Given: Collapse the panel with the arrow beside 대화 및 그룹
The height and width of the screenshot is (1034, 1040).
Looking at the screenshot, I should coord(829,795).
============
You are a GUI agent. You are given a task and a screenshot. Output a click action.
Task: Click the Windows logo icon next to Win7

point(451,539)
============
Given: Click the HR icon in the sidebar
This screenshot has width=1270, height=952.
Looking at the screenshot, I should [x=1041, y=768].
============
**DIRECTION**
Extract and repeat the lines of the items, starting with the line that contains "Given: Collapse the" and ending with the line that contains "Looking at the screenshot, I should coord(829,795).", including both of those lines.

**CORRECT OUTPUT**
Given: Collapse the panel with the arrow beside 대화 및 그룹
The height and width of the screenshot is (1034, 1040).
Looking at the screenshot, I should coord(829,795).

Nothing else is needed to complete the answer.